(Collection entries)
^^^^^^^^

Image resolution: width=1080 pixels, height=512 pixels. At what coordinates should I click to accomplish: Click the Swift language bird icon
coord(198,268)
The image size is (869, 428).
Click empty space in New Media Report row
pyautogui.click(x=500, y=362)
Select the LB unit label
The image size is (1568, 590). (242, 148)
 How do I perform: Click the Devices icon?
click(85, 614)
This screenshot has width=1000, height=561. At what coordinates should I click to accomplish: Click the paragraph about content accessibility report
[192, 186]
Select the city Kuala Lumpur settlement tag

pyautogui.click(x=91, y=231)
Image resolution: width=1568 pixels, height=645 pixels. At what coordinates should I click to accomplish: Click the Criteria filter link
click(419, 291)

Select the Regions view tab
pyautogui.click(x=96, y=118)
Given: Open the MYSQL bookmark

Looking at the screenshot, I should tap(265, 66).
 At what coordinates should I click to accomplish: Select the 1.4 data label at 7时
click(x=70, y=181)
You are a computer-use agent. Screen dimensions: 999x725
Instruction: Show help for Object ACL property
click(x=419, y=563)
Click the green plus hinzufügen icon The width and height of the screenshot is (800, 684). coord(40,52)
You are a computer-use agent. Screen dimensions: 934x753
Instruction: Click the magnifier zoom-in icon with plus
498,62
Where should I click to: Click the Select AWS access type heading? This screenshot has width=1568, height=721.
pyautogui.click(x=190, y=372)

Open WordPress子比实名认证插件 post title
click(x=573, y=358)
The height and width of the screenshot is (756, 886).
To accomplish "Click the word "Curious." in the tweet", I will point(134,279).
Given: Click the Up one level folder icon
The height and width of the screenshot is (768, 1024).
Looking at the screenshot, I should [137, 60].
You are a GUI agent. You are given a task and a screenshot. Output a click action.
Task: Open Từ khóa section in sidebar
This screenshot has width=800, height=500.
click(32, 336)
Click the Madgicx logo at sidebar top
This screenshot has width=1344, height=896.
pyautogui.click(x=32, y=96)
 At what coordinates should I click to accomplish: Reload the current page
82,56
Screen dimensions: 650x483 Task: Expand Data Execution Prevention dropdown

^^^^^^^^

Instructions for the task> In the records above, which lines hold the string "dimensions"? Copy each one.

Solution to the problem>
You are a computer-use agent. Screen dimensions: 999x725
You are a computer-use agent. Screen dimensions: 934x753
Screen dimensions: 650x483 Task: Expand Data Execution Prevention dropdown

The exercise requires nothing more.